夕暮れ時、ベンチに座りながら買い食いをする。
たったそれだけのことが、なんだか幸せだった。
時間はゆったり流れた。
ぼーっとしていると、なんだか白昼夢の中にいるような心地がする。
反対側にいたはずの女児がいつの間にかこちらを見つめていて、後から追ってきた母親らしき女性にねだる。
20前半くらいか、若い母親だった。
「ママー、あれ食べたい」
「もう、ご飯食べられなくなるわよ」
「食べたい食べたいー」
「はいはい、じゃあ1個だけね。お肉屋さん行こっか」
母親が女児を連れて、僕たちが総菜を買った肉屋の方へ歩いていく。
結城が慈愛に満ちた目で親子を見送っている。
「可愛いなぁ」
「そうだね」
「娘さんの方だよ?」
「わかってるよ」
彼が僕の半分になったメンチカツを指差す。
「それ、美味しい?」
「うん、甘くて美味しいよ」
「ちょっと交換して」
「いいよ」
彼が自分の半分になったコロッケを差し出してくるので、僕も自分のメンチカツを渡す。
お互いの交換した揚げ物に齧りつく。
男爵コロッケだった。
つぶしたポテトの中にひき肉と、2個ほど小さく塊のジャガイモが入っている。
それもまたホクホクだった。
「コロッケも美味しいね」
「でしょう。
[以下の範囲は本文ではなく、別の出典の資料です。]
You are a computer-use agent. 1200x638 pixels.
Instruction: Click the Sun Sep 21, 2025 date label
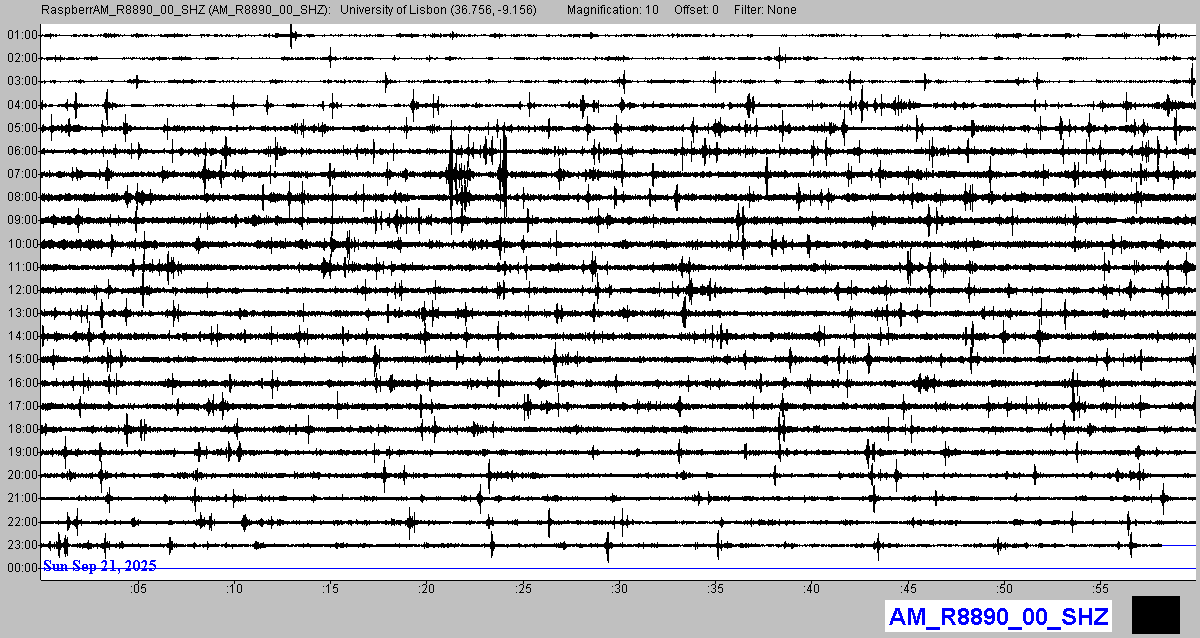pos(100,566)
ボクもあの奥さんのお惣菜には負けちゃうな。今度レシピ聞いとかなきゃ」
「お店の機械だから美味しく揚がるのかもよ?」
「そこは工夫次第かなぁ。新しいフライヤー欲しくなっちゃった」
「ふむ……」
コロッケを齧る。
これだけ美味しく感じるのも、特殊な調理器具、プロの腕、だけではないはずだ。
昼と夜の境目。
夕暮れの特別な時間帯と光景、それに買い食いが味を引き立たせているのかもしれない。